Terrorism and Sports


Justin Lovell, Sports Editor


A few weeks ago, the sports world came to a halt following the Boston Marathon bombings. The initial bombing was devastating and ensuing efforts to bring the people responsible to justice was successful, but this attack stands as a reminder of what is really important in life. The attack is not the first, but merely the most recent event in which sports take a backseat to what is happening around the world.

One such example was the September 11 attacks. Even 12 years later, these attacks remain one of, if not the most, important in America’s history. The far-reaching effects that the attacks had, still stand today and are sure to come up again following the event in Boston last month. In terms of how it affected sports though, the September 11 attacks had the biggest impact on an event since World War II.

The NFL, in the wake of the attacks, postponed and even considered canceling the games the following week after the attacks. Since that was the case, the season was pushed back a week later than normal and Super Bowl 36 became the first to be played in February. MLB postponed all games that week as well, which pushed back the playoffs and the World Series to end in November. The final three games of the series were played during that month and became the first non-exhibition MLB games to ever be played during that time. As devastating as the September 11 attacks were, they didn’t directly affect sport events like the attacks at the 1996 and 1972 Olympic games.

The 1996 Olympics was supposed to be one of America’s shining moments, as Atlanta, Georgia was selected as the host of the summer spectacle. However, a terrorist bombing that left two dead and over 100 injured marred the legacy of the games. Midway through the games, on July 27, a bomb was detonated at Centennial Olympic Park. The bomber, Eric Robert Rudolph, was eventually caught in 2003 but the damage had been done. Though the USA used the bombing as a rallying effort and was able to win the most medals at the games, the Olympic committee has not seriously considered returning the summer games to American soil. I assume one day the games will again return to our country but until then, the 1996 games and events that transpired in Atlanta remain one of the most important sports tragedies.

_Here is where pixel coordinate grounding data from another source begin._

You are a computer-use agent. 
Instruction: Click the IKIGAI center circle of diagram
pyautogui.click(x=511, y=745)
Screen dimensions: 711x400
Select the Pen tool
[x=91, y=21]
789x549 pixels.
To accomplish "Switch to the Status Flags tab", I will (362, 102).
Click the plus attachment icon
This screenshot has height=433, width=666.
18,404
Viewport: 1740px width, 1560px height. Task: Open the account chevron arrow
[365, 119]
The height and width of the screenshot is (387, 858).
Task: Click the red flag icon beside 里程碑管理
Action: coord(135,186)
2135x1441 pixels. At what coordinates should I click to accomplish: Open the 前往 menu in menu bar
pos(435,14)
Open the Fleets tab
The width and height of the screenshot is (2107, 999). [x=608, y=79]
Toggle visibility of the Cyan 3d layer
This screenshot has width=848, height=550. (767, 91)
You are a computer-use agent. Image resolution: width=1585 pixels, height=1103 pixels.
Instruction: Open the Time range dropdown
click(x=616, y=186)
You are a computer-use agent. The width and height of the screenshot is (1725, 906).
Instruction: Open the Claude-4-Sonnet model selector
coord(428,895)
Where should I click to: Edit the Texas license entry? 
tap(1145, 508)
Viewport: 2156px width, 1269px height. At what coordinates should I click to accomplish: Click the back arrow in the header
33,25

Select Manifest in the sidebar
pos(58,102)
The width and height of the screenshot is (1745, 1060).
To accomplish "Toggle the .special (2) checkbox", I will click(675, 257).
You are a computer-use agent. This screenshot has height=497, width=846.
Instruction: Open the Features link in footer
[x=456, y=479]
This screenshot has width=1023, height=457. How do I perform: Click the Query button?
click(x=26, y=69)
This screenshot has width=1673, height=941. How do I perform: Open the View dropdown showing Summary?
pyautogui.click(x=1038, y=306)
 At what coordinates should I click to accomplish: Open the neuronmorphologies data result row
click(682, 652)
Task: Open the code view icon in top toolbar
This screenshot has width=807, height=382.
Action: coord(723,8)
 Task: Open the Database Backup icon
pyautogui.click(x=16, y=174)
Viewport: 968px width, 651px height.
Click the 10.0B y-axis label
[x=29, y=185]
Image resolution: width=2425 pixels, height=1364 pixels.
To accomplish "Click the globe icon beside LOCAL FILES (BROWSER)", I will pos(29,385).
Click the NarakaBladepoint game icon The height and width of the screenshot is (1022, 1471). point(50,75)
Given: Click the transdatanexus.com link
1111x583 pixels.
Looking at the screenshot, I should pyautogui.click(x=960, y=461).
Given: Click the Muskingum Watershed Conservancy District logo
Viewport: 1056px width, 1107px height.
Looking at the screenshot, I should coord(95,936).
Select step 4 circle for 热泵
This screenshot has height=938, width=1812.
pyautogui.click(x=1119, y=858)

As tragic as the other two events were, I don’t think there is a more tragic sports event other than the 1972 Olympics. Again during the summer spectacle, the 1972 games, which were held in Munich, West Germany, had to deal with terror, except this time it involved athletes. 11 members of the Israeli Olympic team were captured and held hostage by a Palestinian group known as Black September. The group demanded that Israel release Palestinian prisoners, otherwise the hostages would be killed. Following a failed rescue attempt by the German authorities, all 11 hostages were killed, in addition to five members of Black September and one police officer, for 17 in total.

Following the event, the Olympic games were postponed a few days and the victims were all honored, but the 1972 games are remembered best for one thing; the Munich Massacre. The tragedy transcended sports and is remembered as one of the most horrific terrorist attacks of all time.

In light of all these events and the recent Boston Marathon attack, it is important to keep everything in perspective. Yes, sports are a great thing, but the most important things in life are bigger than a game and it’s unfortunate that it takes a tragedy to make us realize that.